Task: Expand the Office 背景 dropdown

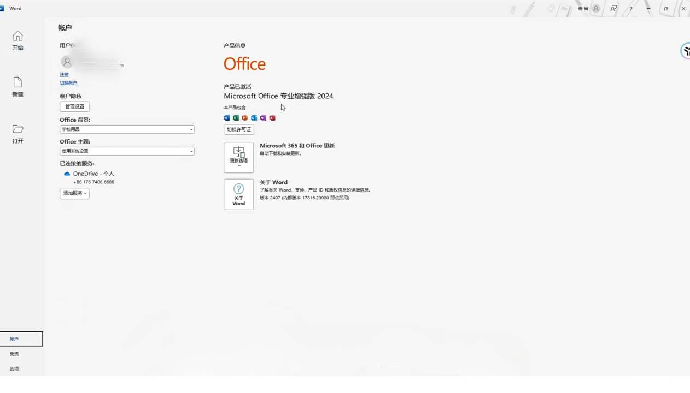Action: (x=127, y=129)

========================================================================

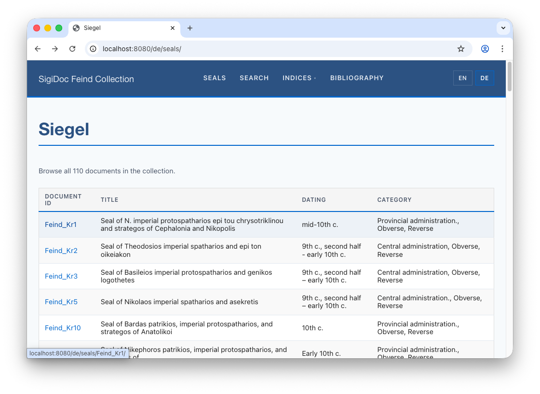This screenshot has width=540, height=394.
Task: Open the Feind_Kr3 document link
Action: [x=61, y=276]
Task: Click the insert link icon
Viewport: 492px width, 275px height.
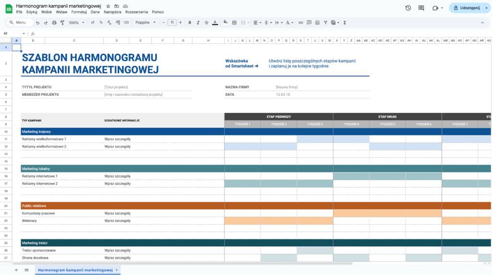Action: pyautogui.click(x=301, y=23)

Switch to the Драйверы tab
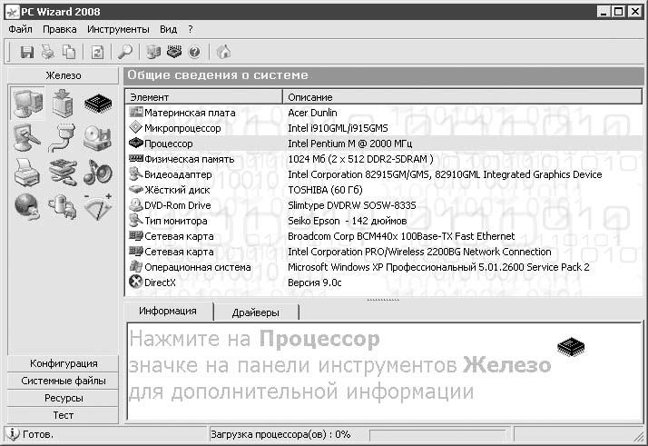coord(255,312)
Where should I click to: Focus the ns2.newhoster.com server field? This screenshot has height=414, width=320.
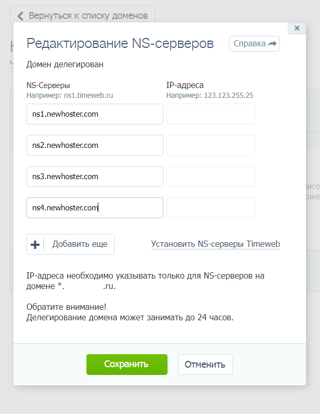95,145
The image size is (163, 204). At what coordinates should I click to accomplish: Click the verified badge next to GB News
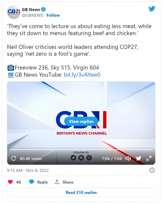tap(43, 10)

========================================================================

# [Instructions for the task]
Change "verified badge" to "verification badge" in the items starting at the line containing "Where should I" and ending at the line containing "tap(43, 10)", and reproduce those lines with everything else unaltered. Omit the pictures from your answer.

# [Written answer]
Where should I click to: Focus the ns2.newhoster.com server field? This screenshot has height=414, width=320.
95,145
The image size is (163, 204). At what coordinates should I click to accomplish: Click the verification badge next to GB News
tap(43, 10)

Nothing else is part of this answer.